How to Manage a Remote Team

Despite some resistance from middle management and the occasional exception like Yahoo, remote work is becoming the norm — and for good reason. A 2014 study conducted by researchers at Stanford University found that remote employees experienced greater contentment, increased productivity and were less likely to quit. The author of the study, Nicholas Bloom, states, “The more robotic the work, the greater the benefits, we think. More research needs to be done on creative work and teamwork, but the evidence still suggests that with most jobs, a good rule of thumb is to let employees have one to two days a week at home.”

As businesses increasingly offer remote work as an option for skilled employees, distributed teams create new challenges for management. Mark Mortensen suggests in the Harvard Business Review that to strengthen remote teams, managers need to tackle two primary roadblocks: lack of shared identity and lack of shared context.

Mortensen believes that geographical, cultural, temporal, linguistic and configurational (the number of individuals in each location) distance also creates social distance. “A lack of a shared identity has a far stronger impact on team dynamics than any of the types of distance individually.” With remote teams, a sense of us vs. them can divide groups, increasing coordination issues and limiting “transactive memory,” or an understanding of “where different knowledge is held in the team.” Distance also limits “what you know about other people, causing miscommunications and disagreements.” A lack of shared context can interfere with mutual understanding, aiding conflict.

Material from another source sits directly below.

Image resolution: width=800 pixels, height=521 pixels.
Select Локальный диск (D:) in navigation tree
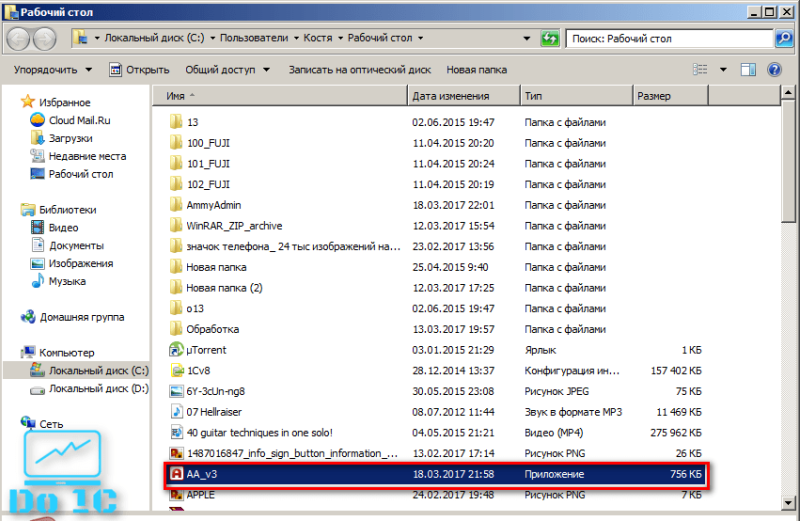[x=89, y=389]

To tackle these two challenges, Mortensen suggests applying a team effectiveness model while emphasizing shared purpose and transparency of information. “Remind your team that you are all working to the same end and that you need each other to get there. Doing so at the outset and intermittently throughout the project will help you build a strong sense of shared identity.” Transparency is integral to any project, but it is especially significant to creating a shared context in distributed teams. “Importantly, that includes information not only about the work being done but also about the environment in which people are working (ex. structural changes, office politics, even personal life events).”